Now Jesus comes upon ten of them. Lepers frequently travelled in groups. They shout out, asking him for mercy, and he tells them to go to the priests and show themselves. Only a priest could certify that a leper was clean. They obeyed, and we are told that on their way to see the priests, they were healed.

One came back. In an easy interpretation of the story, we say that he was the grateful one, the one who remembered to come back and say thank you, just like our mothers taught us to do. That’s not a bad lesson, but there is more to it than that.

The one who came back was a Samaritan. In the eyes of Jews Samaritans were heretics and outcasts. Why did this one come back to Jesus? Because, I think, he had nowhere else to go. If he had gone with the others to the priests it wouldn’t have done him any good at all. He might no longer be a leper, but he was still a Samaritan. He would have been thrown out of the Temple, probably with some of the words Apostle Parker used in his little speech.

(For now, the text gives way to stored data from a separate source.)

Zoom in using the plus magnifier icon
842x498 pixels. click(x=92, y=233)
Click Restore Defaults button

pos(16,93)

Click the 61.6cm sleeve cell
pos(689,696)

He could only run to Jesus, sensing that he was OK with him and once there all that he could manage to say was “thank you.” I think the thank you was as much for his acceptance as his healing, and his gratitude, we are told, saved him (“your faith has made you well” can also be translated “your faith has saved you”). Jesus didn’t insist that he convert or in any way change who he was. “Your gratitude has saved you.”

That’s the story.

So who in their right mind let the Samaritan lepers into the Church? Jesus did. And too many of his followers have been trying to keep them out ever since. And this exclusion is death dealing to our young people. And as impossible as it may seem, as “David and Goliath” as it may seem, this tiny minority of Christians who has let the Samaritan lepers in and said that since they are grateful just like us then they must be saved just like us, we have to tell the rest of the church it is wrong and work to change its heart and mind (or at least in the meantime just shut up).

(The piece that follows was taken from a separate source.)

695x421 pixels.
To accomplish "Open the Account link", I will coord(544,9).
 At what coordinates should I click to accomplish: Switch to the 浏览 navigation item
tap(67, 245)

Being afraid is not Gospel news. As a gay man, I am not as afraid as I once was, but it still happens. I still have a hair fear trigger. John and I were looking for a museum in St. John’s, New Brunswick this summer. We were walking more or less side by side but several feet from each other. We just had on regular clothes, nothing self-identifying. We walked past a couple of restaurants with many patrons outside on a nice summer day.

Suddenly from behind me I could hear: Look at the fags! They should know better than to be down here! You’d better be scared faggot! God hates you!

My heart was racing, but we got inside quickly and went to the museum. We got on with our lives; you learn to do that. But we spent about three hours in St. John’s and I never stopped looking over my shoulder.

You know the world doesn’t have to be like that. God doesn’t want it to be like that. The Church should not want it to be like that either, or it should just close up shop because it isn’t good for a whole helluva lot, making straight white “normal” people feel better about themselves while at best ignoring the rest of us and at worst seeking to do us harm in the name of an angry God.

The antidote starts here, as always, with our own thanks, which has the power to heal and to save. Let us receive this power of acceptance and go forth into the world as Samaritan lepers, all of us, full of good news.

And let us be clear to our brothers and sisters, “You must stop your words that take away people’s worth. They are death dealing. Young people listen to them and kill themselves. Stop, just stop it, in the name of Jesus Christ, stop it.”

4 comments:

LKT said...

I came here via Katie Sherrod's blog. I'm glad she linked to this, and I thank you for these words.

I'm a former Rochesterian myself; I was a member of Christ Church downtown before I went to seminary.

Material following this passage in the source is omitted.